If the query is joining the tables on identical PI values, the data is already on the same AMP and no redistribution takes place. This is extremely efficient.
However, when joining tables with different PI's, or joining on non-PI values, the data for at least one table must be redistributed on the joining columns in order to perform the join. This may done in Spool or Memory depending on the size of the tables (or subsets of table data) selected.
Therefore the uniqueness of the joining column values is now a deciding factor in Spool distribution.
Where tables or spool are distributed on non-unique values, leading to a handful of Amps having most of the data, this is referred to as being 'skewed'.
Queries on Skewed data will take proportionally longer to run - queries on data distributed evenly over 240 Amps will be 10 times quicker than data distributed evenly on 24 Amps.

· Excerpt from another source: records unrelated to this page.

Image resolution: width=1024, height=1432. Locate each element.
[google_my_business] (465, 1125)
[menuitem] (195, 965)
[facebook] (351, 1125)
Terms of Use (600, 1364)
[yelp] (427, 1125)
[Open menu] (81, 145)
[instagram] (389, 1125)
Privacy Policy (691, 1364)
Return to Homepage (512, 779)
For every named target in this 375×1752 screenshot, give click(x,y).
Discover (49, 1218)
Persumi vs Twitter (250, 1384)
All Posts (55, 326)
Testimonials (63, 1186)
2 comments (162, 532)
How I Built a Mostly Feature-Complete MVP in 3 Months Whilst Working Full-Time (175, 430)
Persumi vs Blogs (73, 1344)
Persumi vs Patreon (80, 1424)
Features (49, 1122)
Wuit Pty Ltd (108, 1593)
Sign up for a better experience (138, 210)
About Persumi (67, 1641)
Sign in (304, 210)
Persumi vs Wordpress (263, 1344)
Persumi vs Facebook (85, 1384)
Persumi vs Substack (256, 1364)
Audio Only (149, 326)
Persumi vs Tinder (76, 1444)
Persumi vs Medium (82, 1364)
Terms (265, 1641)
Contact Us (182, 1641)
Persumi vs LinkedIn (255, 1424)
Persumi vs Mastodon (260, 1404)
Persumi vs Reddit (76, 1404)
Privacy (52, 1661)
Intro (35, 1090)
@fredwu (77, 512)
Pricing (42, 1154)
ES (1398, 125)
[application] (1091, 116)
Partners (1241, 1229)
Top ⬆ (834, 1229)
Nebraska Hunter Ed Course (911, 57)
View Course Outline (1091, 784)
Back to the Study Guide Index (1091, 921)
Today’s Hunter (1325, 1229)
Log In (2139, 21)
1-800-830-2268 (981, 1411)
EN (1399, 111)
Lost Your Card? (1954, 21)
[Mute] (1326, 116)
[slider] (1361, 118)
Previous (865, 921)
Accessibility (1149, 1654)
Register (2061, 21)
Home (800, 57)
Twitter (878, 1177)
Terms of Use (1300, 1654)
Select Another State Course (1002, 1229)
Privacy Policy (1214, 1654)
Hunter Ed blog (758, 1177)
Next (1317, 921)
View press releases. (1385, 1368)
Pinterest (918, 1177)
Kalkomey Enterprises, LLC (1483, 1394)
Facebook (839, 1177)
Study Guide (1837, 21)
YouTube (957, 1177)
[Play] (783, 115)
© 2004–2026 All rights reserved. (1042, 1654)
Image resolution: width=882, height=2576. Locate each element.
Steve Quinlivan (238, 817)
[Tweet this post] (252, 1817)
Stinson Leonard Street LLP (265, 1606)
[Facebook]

This is because the query is only as fast as the slowest Amp.
Skewed Spool is created when data is redistributed by the optimiser on Columns which contain skewed values.
95% of occasions when a User receives a message that his query has run out of spool, the cause is: Skewed data or Skewed Spool. Because Teradata calculates a users total spool requirement by examining the amp using the most spool and then multiplying this value by the number of Amps.
Example:
Table STAFF_DETAILS
Staff_Number (Unique Primary Index)
First Name (non- unique many values - some repeated frequently)
Last Name (non- unique many values - some repeated frequently)
Location (non- unique many values - some repeated frequently)
Country (Very Non-Unique, mostly 'UK' for the sake of argument)
Sex ( Extremely non-unique - only 2 values)
No_Dependants (Extremely non-unique)
The above table will have only one entry per Staff_Number and as this is the Unique PI, distribution will be excellent.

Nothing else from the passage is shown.